Di era reformasi Pengelolaan zakat di
Indonesia memiliki dasar hukum UU No. 38 Tahun 1999 tentang Pengelolaan Zakat;
Keputusan Menteri Agama RI No. 373 Tahun 2003 tentang Pelaksanaan UU No. 38
Tahun 1999; dan Keputusan Dirjen Bimbingan Masyarakat Islam dan Urusan Haji No.
D/291 Tahun 2000 tentang Pedoman Teknis Pengelolaan Zakat. Kemudian UU zakat
diperbaharui dengan UU No. 23 Tahun 2011 tentang Pengelolaan Zakat. Dengan UU
yang baru ini ada beberapa perubahan signifikan bagi pemerintah antara lain: 1.

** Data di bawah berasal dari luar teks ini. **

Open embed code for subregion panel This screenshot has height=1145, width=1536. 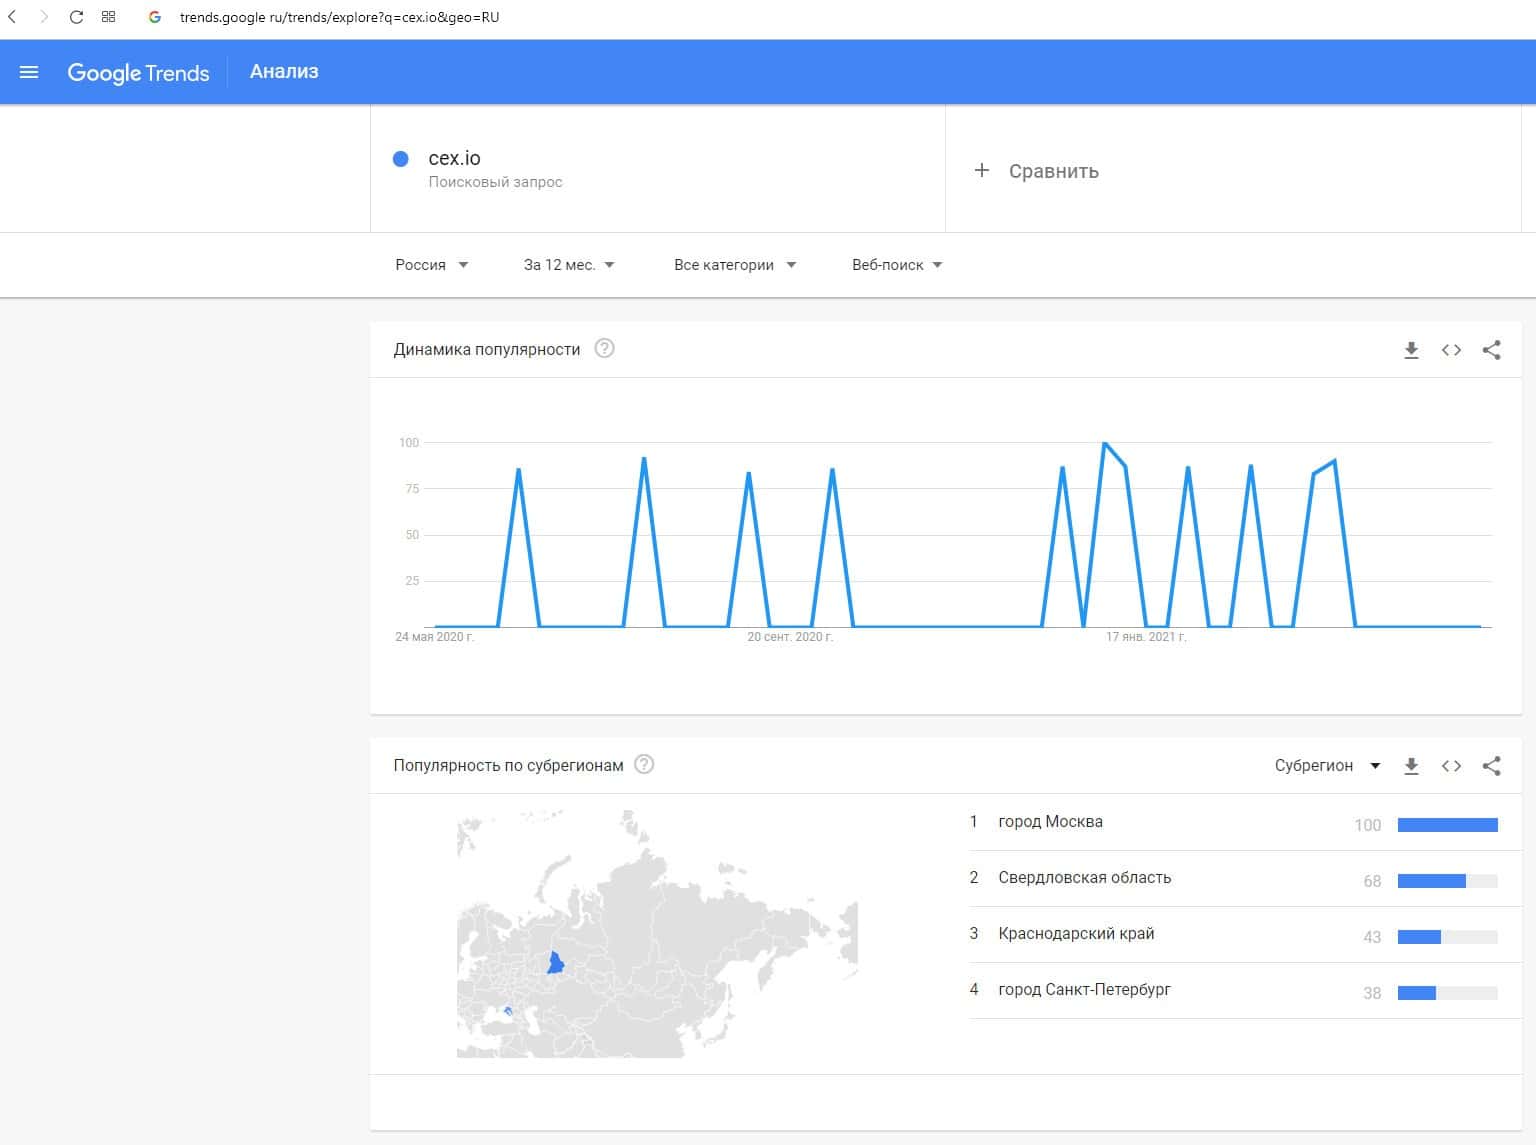click(1451, 766)
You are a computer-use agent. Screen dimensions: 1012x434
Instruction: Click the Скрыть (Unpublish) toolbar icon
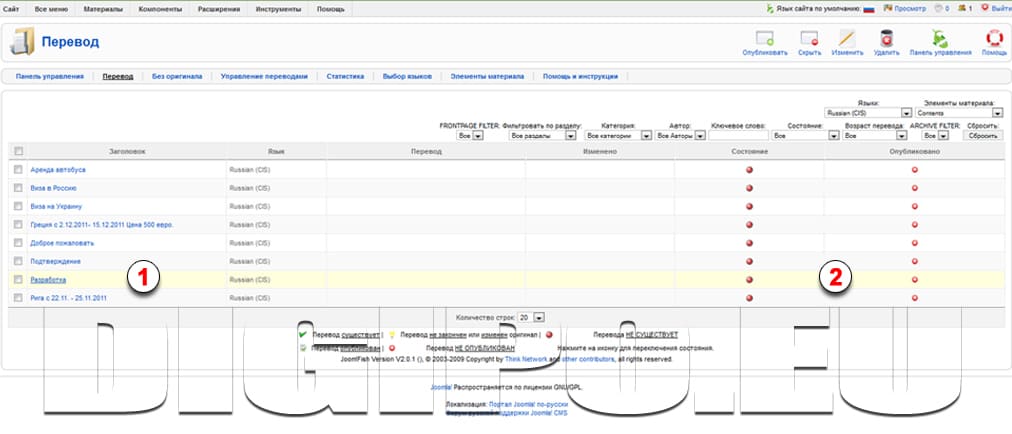point(809,40)
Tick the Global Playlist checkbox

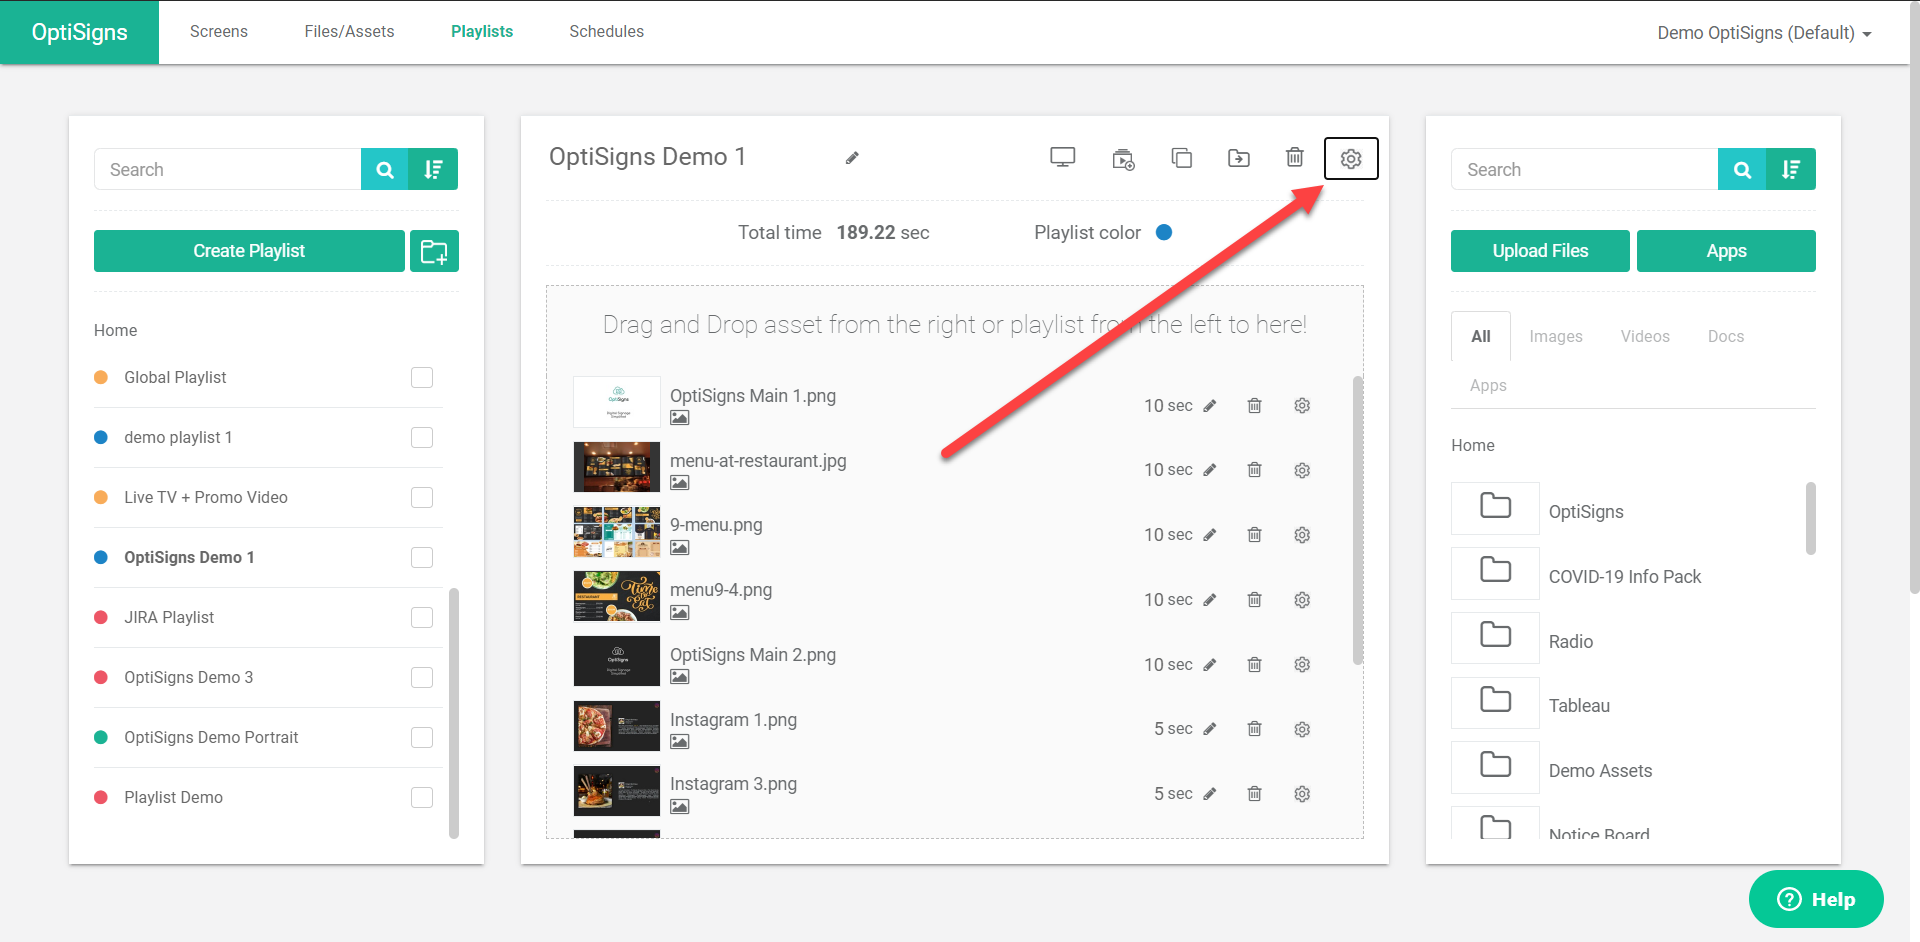click(422, 377)
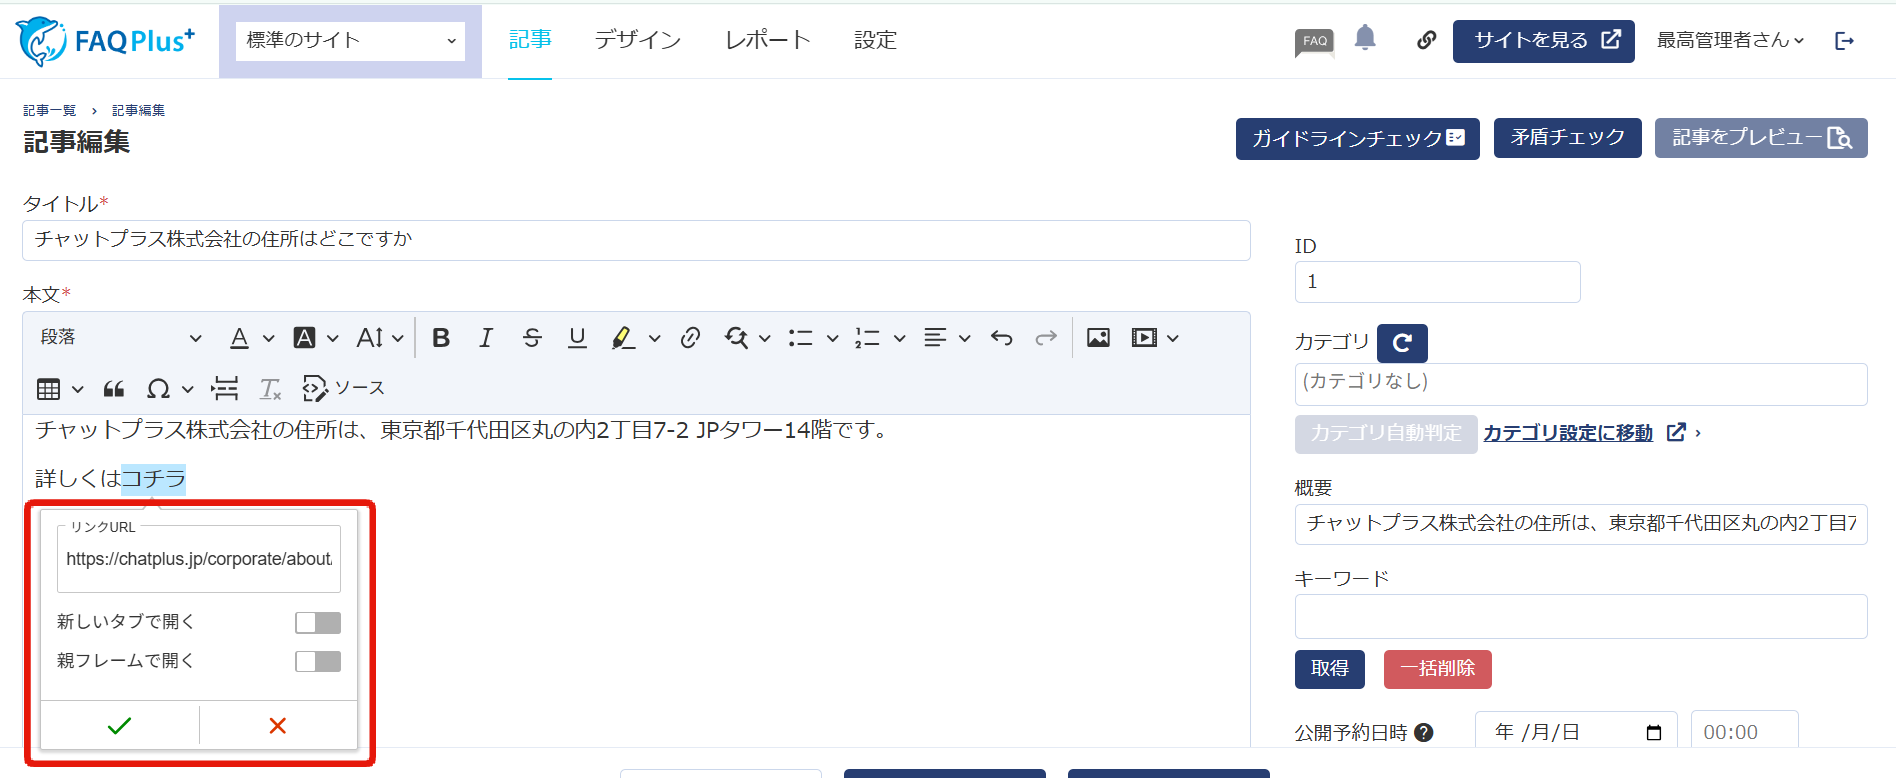Viewport: 1896px width, 778px height.
Task: Follow the カテゴリ設定に移動 link
Action: (1567, 433)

Pemerintah diberi kewenangan penuh, jadi pemerintah lebih leluasa dalam
penghimpunan maupun pendistribusian dana zakat, 2. Kas anggaran pemerintah
menjadi bertambah akibat dari himpunan dana zakat, 3. Bargaining power yang
dimiliki pemerintah membuat pendistribusian dana zakat bisa lebih baik dan
tertata, 4. Meminimalisir penyimpangan yang terjadi akibat LAZ yang tak
berbadan hukum resmi, 5. Bisa lebih preventif lagi dalam pemungutan pajaknya.
Akan tetapi
dalam tataran empirisnya, masih juga terkesan setengah hati, walaupun sudah Nampak
kesungguhan dengan diperbaharuinya UU Zakat, mungkin alasannya yang berbeda. Bahkan
ada yang pesimis, pemerintahan di era reformasi sebenarnya sama saja, tidak akan bersungguh-sungguh untuk
mengembangakan zakat, karena pada tataran implementasinya dibiarkan tumbuh
sendiri tanpa peduli mau jalan atau tidak, bahkan akalau zakat bisa berkembang
dan menjadi kekuatan ekonomi umat Islam yang utama, jelas orang-orang yang anti
ekonomi Islam yang selama ini telah menikmati kelebihan akan kebakaran jenggot,
yang Islam merasa menyesal karena hartanya tidak bersih, yang non muslim juga
merasa takut karena, usahanya dari hasil merampok SDA yang seharusnya milik
orang Islam, pemerintah dan DPR sudah lepas tangan karena secara politis sudah
ada alasan bahwa mereka sudah berbuat, seandainya Presiden menginstruksikan
semua Lembaga Keuangan Pemerintah dan BUMN harus 80 persen dikeluarkan zakatnya
dan pajak porsinya 20 persen saja, wah saya pikir nggak akan sampai lima tahun
orang miskin di Indonesia tidak aka nada lagi.Tapi ini rasanya terlalu otopis.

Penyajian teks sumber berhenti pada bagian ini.